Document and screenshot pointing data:

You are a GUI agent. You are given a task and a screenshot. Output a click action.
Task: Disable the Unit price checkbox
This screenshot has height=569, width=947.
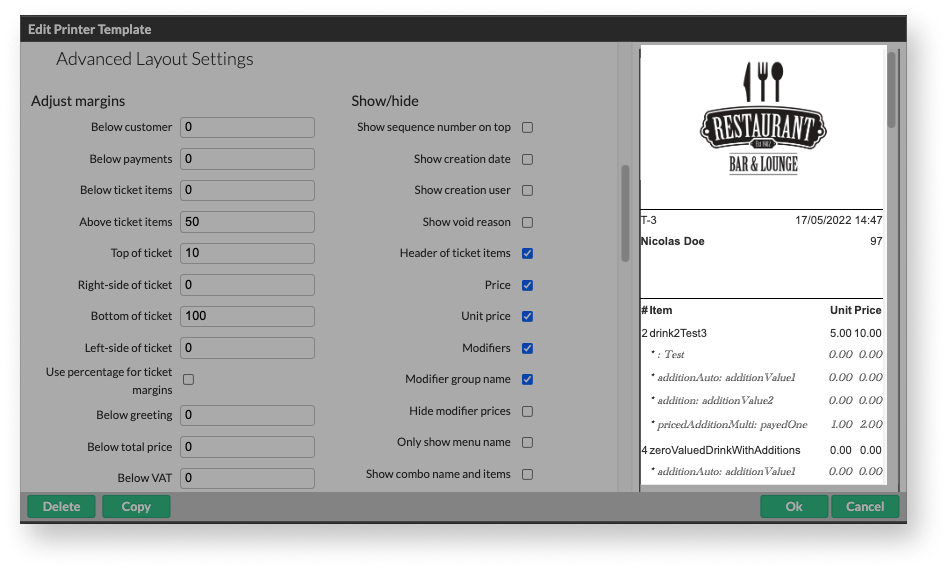click(527, 317)
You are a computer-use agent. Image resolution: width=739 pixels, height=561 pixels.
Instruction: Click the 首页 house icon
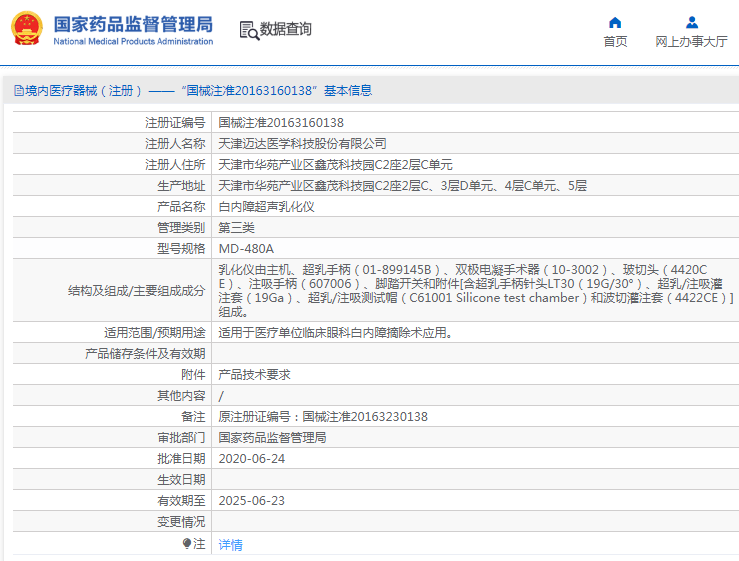615,22
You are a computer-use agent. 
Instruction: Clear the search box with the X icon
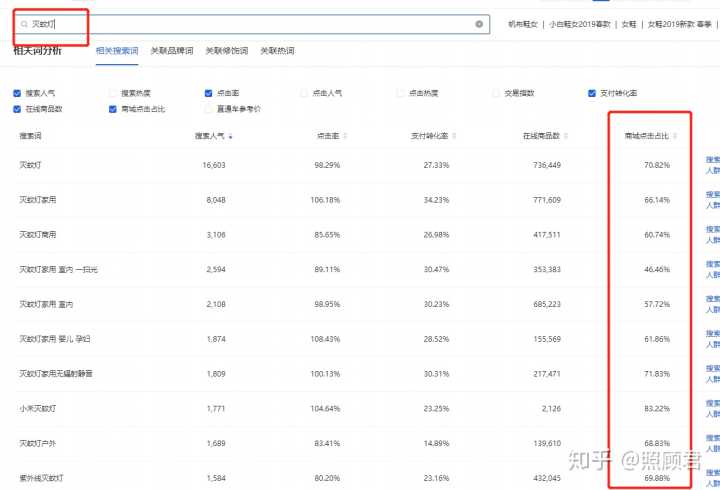click(479, 23)
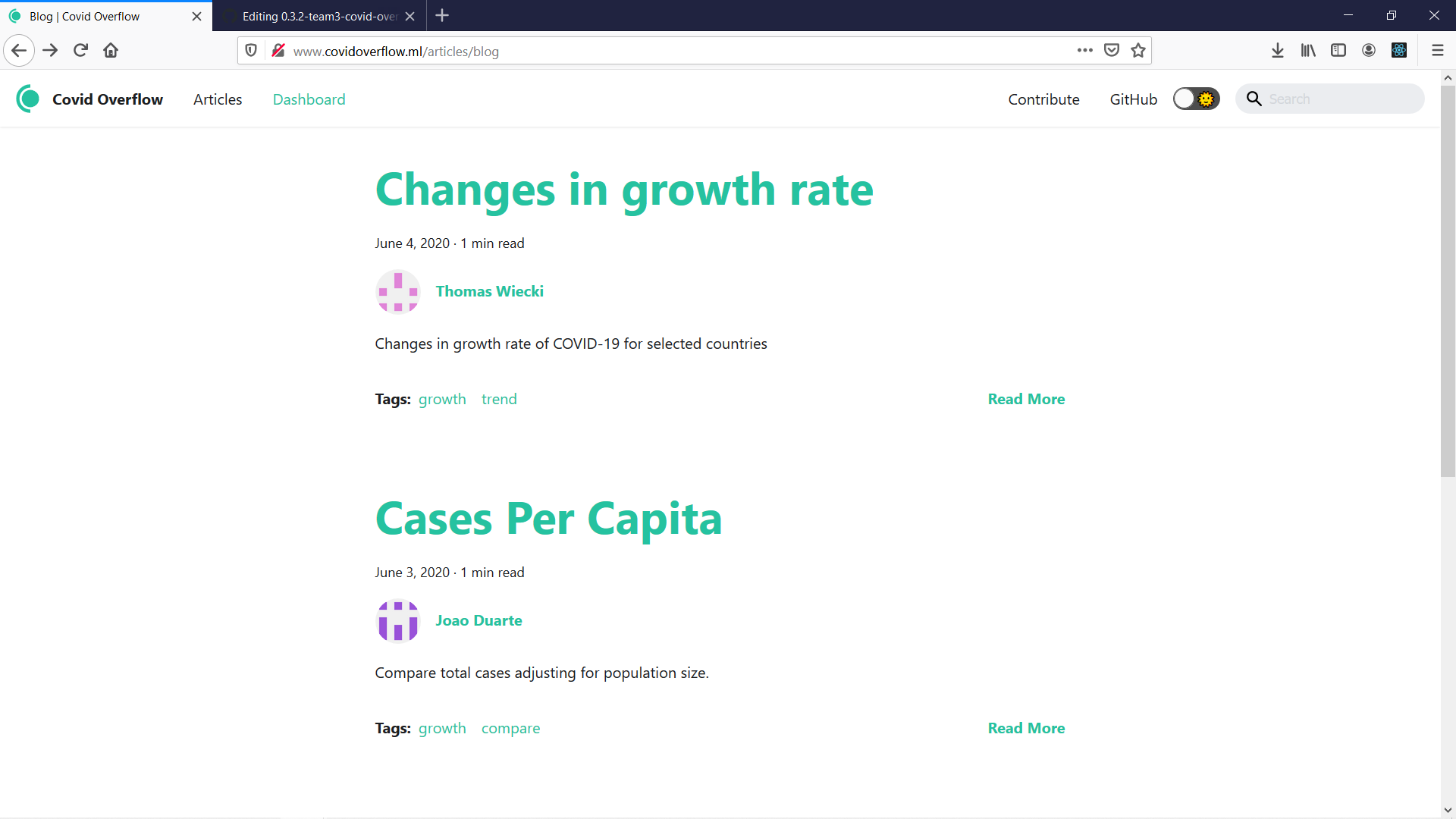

**Task objective**. Present the lines of the data above as a numbered list, omitting blank lines and leaving out the pictures.

**Reply to the task**.
1. You are a GUI agent. You are given a task and a screenshot. Output a click action.
2. Task: Disable the Unit price checkbox
3. This screenshot has height=569, width=947.
4. click(527, 317)
5. You are a computer-use agent. Image resolution: width=739 pixels, height=561 pixels.
6. Instruction: Click the 首页 house icon
7. 615,22
8. You are a computer-use agent. 
9. Instruction: Clear the search box with the X icon
10. click(479, 23)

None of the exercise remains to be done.